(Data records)
^^^^
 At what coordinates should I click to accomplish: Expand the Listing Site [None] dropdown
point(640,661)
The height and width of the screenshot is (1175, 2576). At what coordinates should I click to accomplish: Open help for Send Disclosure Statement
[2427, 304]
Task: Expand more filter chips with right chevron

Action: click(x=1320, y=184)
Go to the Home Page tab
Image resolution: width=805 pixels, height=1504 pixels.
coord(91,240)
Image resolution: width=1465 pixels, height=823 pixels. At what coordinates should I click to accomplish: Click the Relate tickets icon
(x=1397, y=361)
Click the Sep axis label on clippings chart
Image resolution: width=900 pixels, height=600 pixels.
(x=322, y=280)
^^^^
> _What you need to do_: Exactly as they appear, write out the lines from the one containing "Task: Expand more" through the final line of the entries above, both included.

> _Task response_:
Task: Expand more filter chips with right chevron

Action: click(x=1320, y=184)
Go to the Home Page tab
Image resolution: width=805 pixels, height=1504 pixels.
coord(91,240)
Image resolution: width=1465 pixels, height=823 pixels. At what coordinates should I click to accomplish: Click the Relate tickets icon
(x=1397, y=361)
Click the Sep axis label on clippings chart
Image resolution: width=900 pixels, height=600 pixels.
(x=322, y=280)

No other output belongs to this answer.